Early figurative sculptures from Valdivia were vague outlines of human forms without gender or individualized features. As time went on, figurines were given more details and the signature coiffures of the Venus figurines as well as breasts or suggestions of pregnancy appeared. This higher level of detail was made possible when the carvers began to sculpt stone slabs and incise finer details into the figurines.

The figurines are simple and compact in style with very few marks made to identify as facial features. Perhaps the most individualizing aspect of these figurines is the elaborate hairstyles for each individual figurine. Some hairstyles even eclipse other features of the woman such as her face and chin, clearly taking preference over other aspects of her form.

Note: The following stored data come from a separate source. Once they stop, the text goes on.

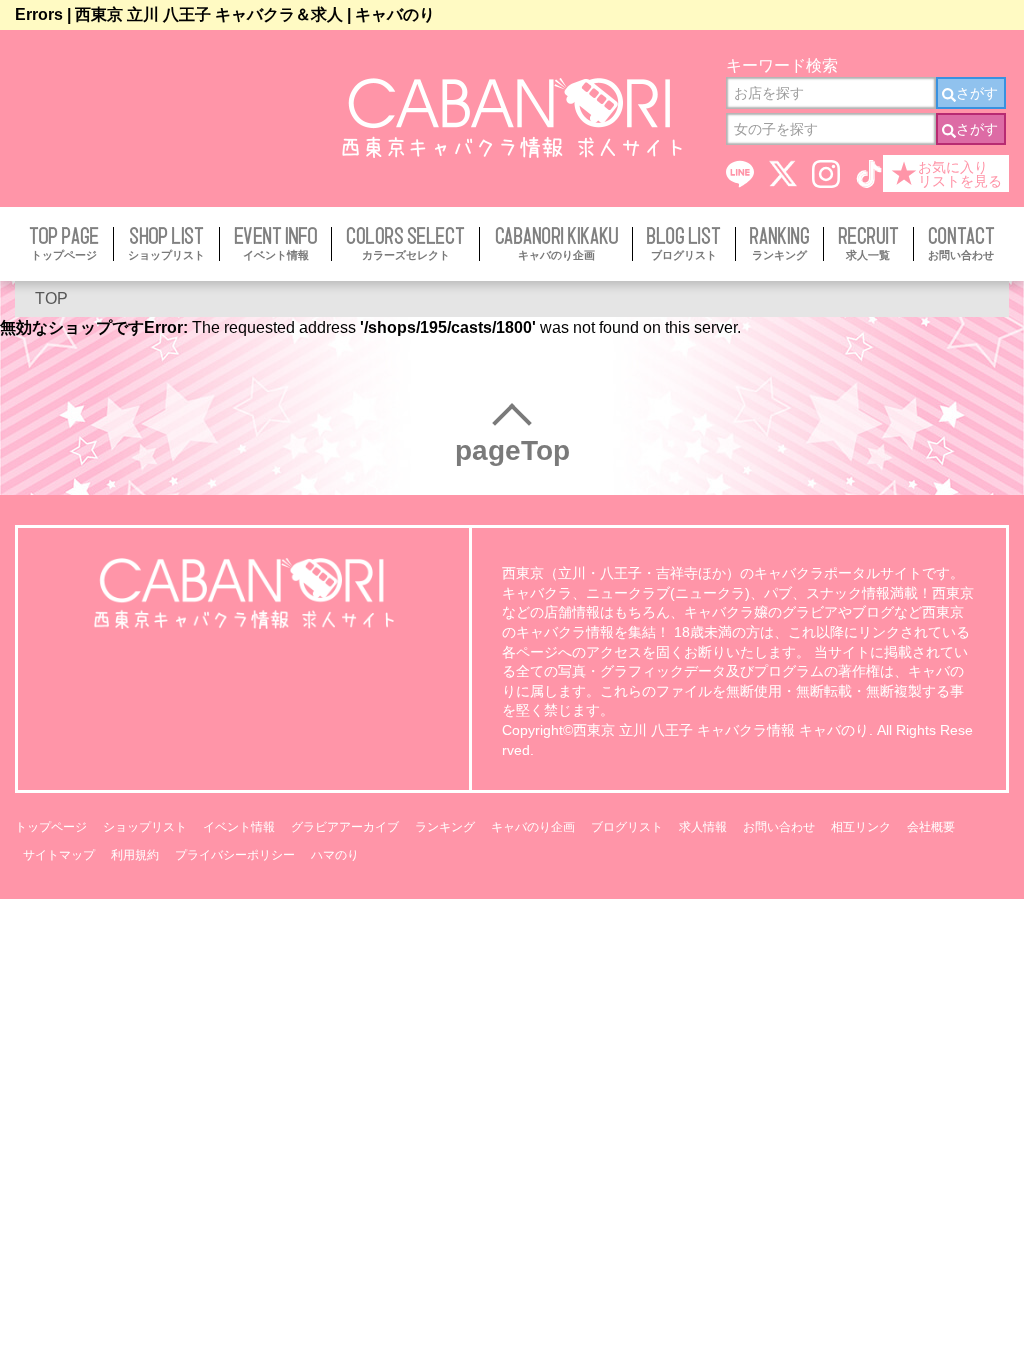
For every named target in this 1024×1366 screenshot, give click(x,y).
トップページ (51, 827)
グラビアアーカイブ (345, 827)
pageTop (512, 450)
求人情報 (703, 827)
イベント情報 (239, 827)
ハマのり (335, 855)
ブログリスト (627, 827)
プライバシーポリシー (235, 855)
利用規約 (135, 855)
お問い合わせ (779, 827)
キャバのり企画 (533, 827)
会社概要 (931, 827)
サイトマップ (59, 855)
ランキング (445, 827)
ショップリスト (145, 827)
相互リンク (861, 827)
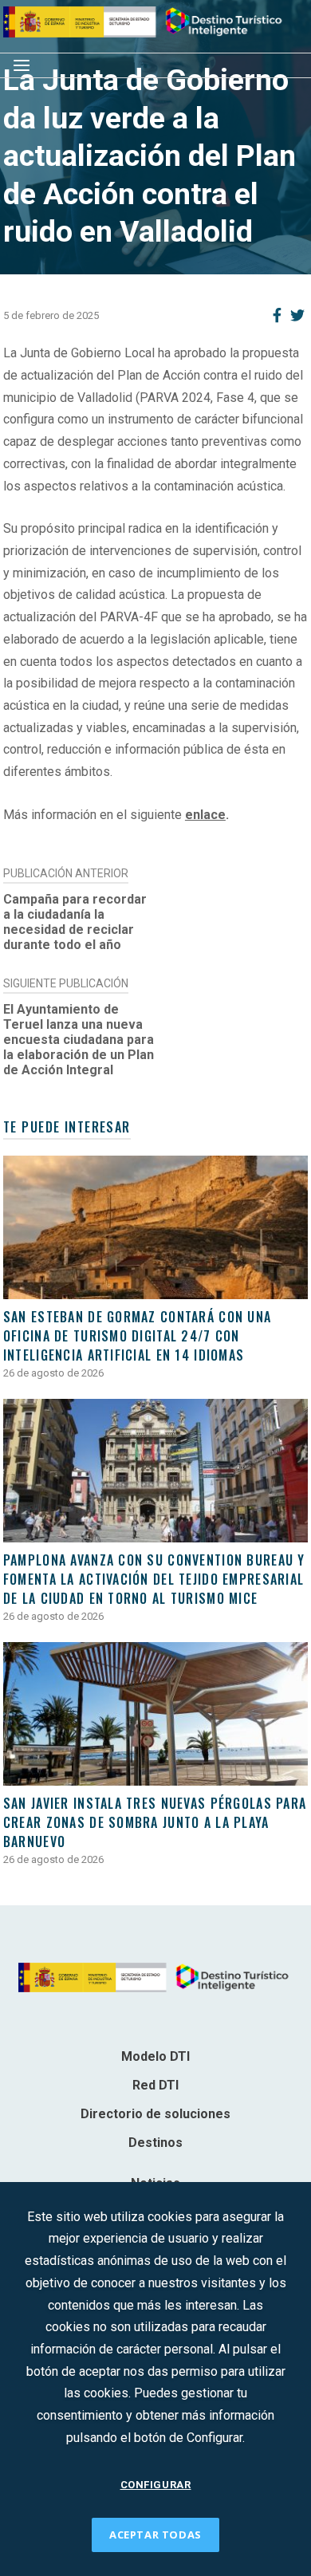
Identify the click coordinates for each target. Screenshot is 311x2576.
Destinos (155, 2142)
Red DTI (155, 2085)
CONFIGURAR (155, 2485)
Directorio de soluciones (155, 2113)
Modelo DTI (155, 2056)
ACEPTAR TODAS (155, 2534)
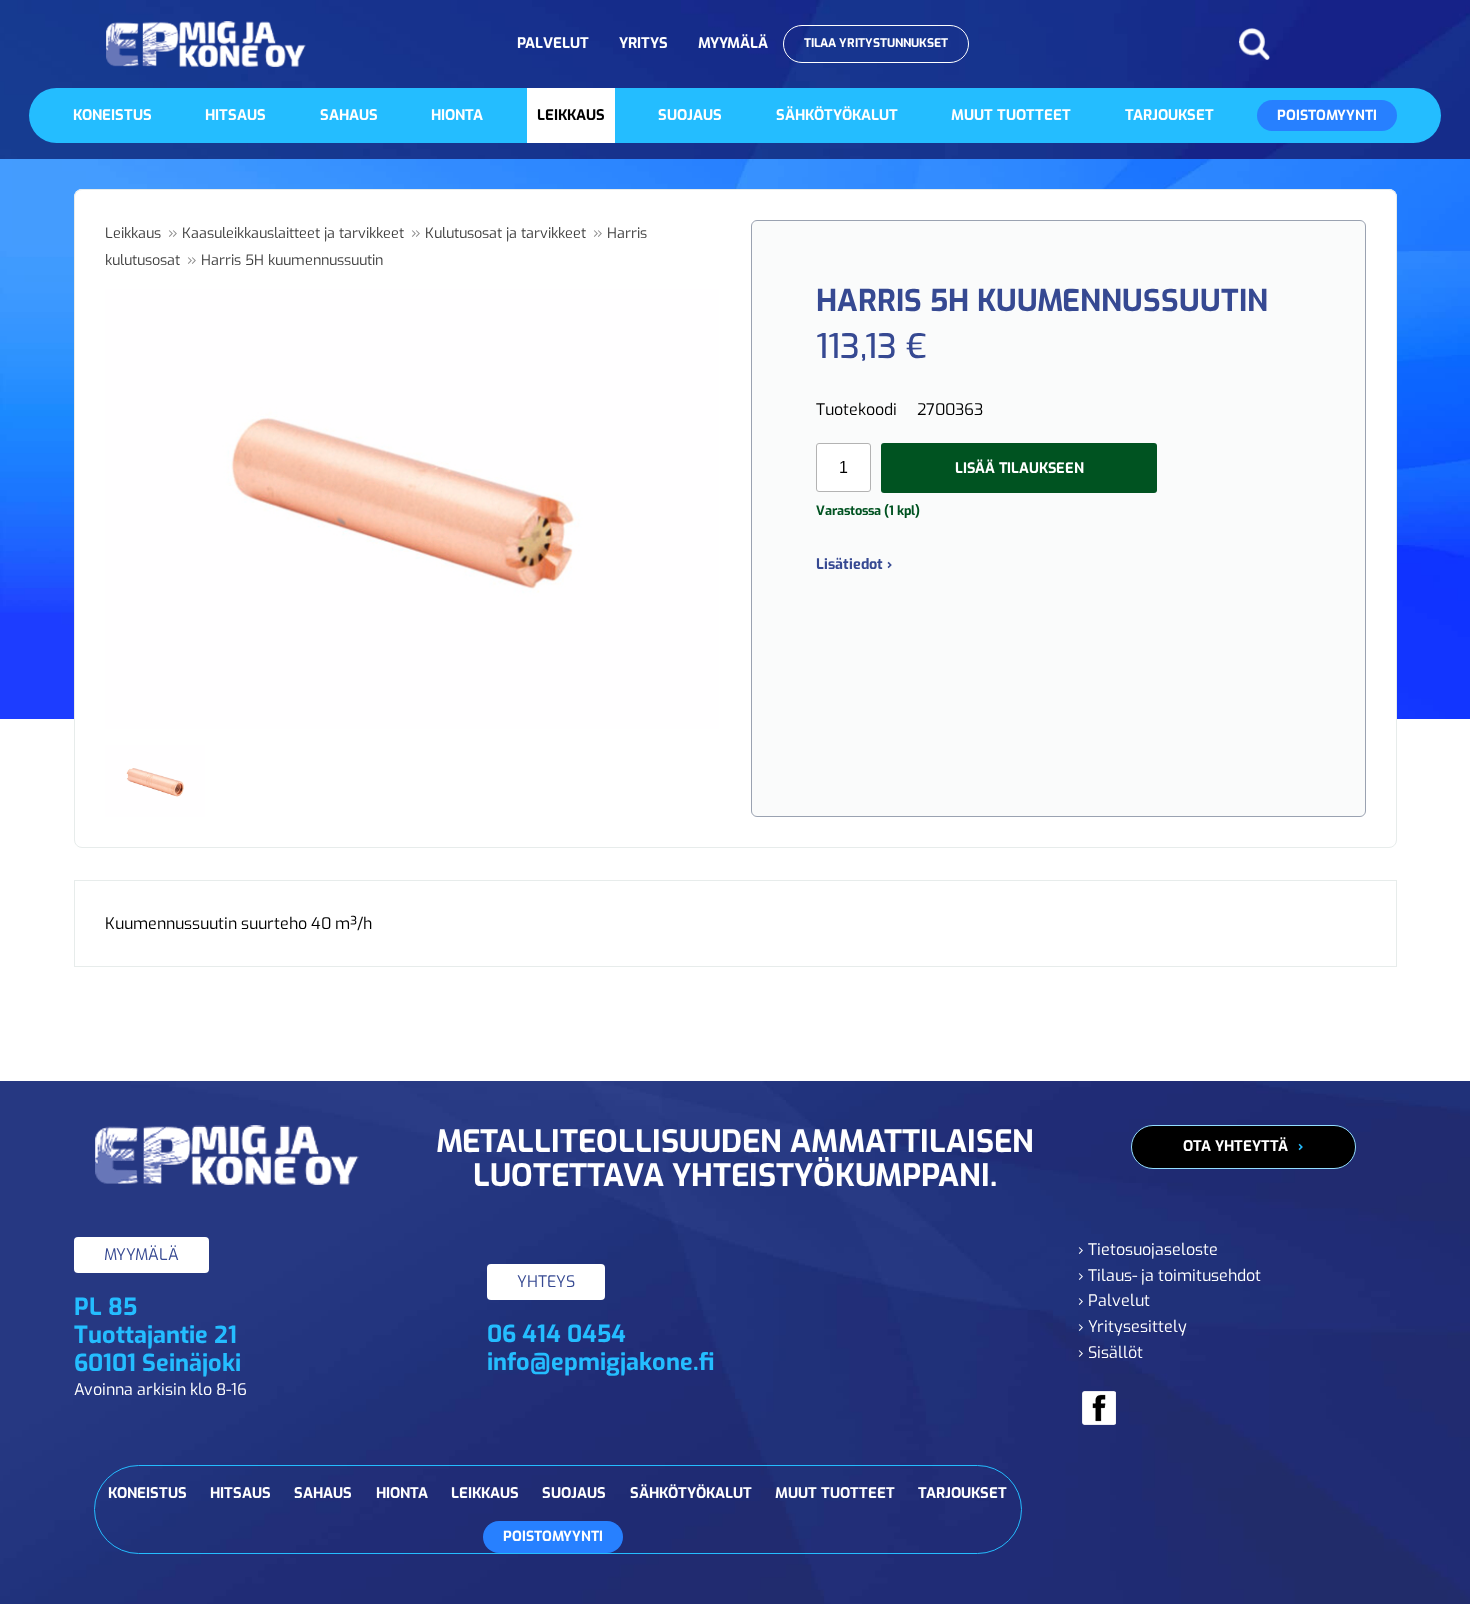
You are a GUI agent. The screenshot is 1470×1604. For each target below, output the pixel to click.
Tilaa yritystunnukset (876, 43)
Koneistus (112, 115)
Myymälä (733, 43)
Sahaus (349, 115)
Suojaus (690, 115)
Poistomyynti (1327, 115)
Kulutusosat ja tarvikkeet (505, 233)
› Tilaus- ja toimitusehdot (1169, 1275)
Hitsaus (235, 115)
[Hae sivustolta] (1254, 44)
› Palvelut (1114, 1300)
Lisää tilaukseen (1019, 468)
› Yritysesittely (1132, 1326)
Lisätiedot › (854, 564)
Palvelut (553, 43)
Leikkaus (571, 115)
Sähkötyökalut (837, 115)
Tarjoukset (1169, 115)
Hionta (457, 115)
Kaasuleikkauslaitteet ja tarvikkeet (293, 233)
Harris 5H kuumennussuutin (292, 260)
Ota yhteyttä (1235, 1146)
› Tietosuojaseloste (1148, 1249)
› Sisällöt (1110, 1352)
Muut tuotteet (1011, 115)
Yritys (643, 43)
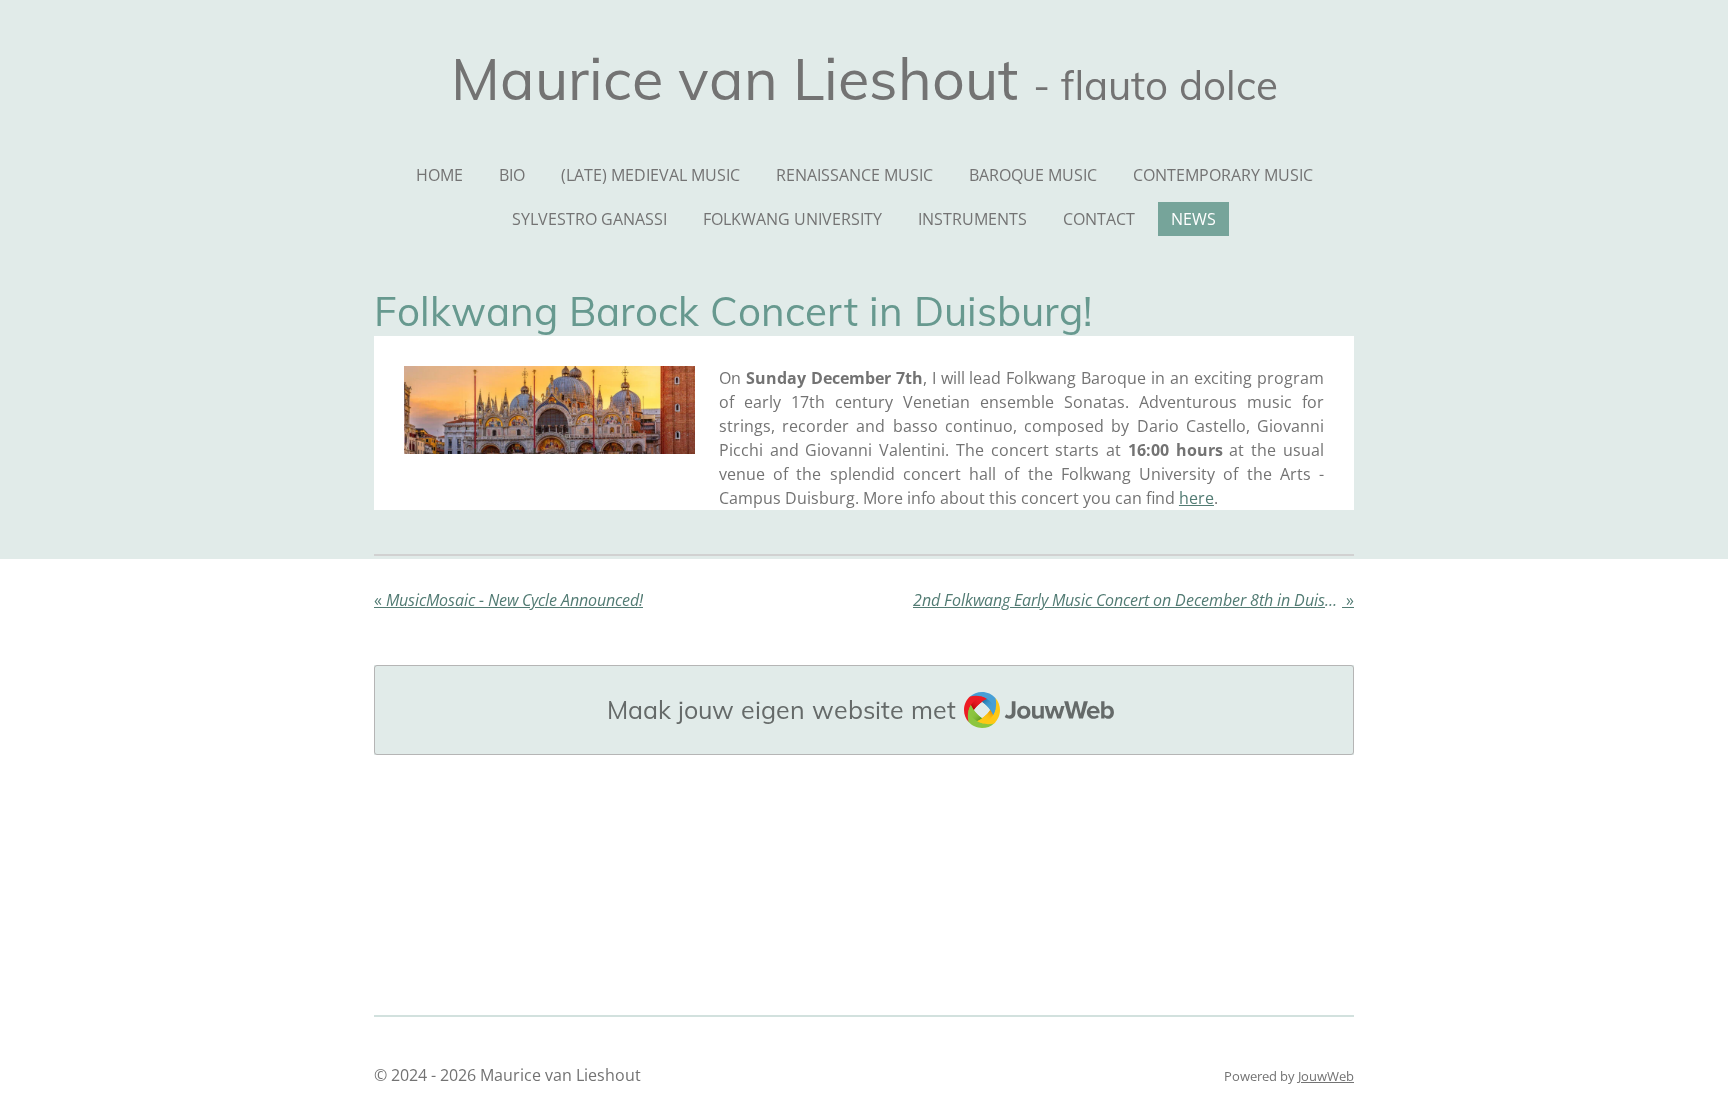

The construction of these figurines was as simple as their compact appearance. The women's body and head were formed by two coils, and then the larger details such as face, breasts, and arms were added with additional coils of clay. Gashes to mimic eyebrows, eyes, and a mouth were included while the clay was still wet. As a final step, the creators then waited for the material to dry and then added the coiffure hairdo. However, since the clay was almost completely dry at this point, the final hairpiece tended to fall off.

=== Intersex attributes ===
While most figurines were obviously female with protruding breasts and feminine coiffures, a few figurines have "...a small conical projection..." in the pubic area. Some scholars such as Evans and Meggers suggest that this symbolizes intersexuality, and the inclusion of other female aspects such as curvy hips and large breasts supports this theory.

==Purpose==

While their true purpose remains elusive, scholars associate the Venus figurines with fertility and fertility rituals. However, it is possible to take this association a step further.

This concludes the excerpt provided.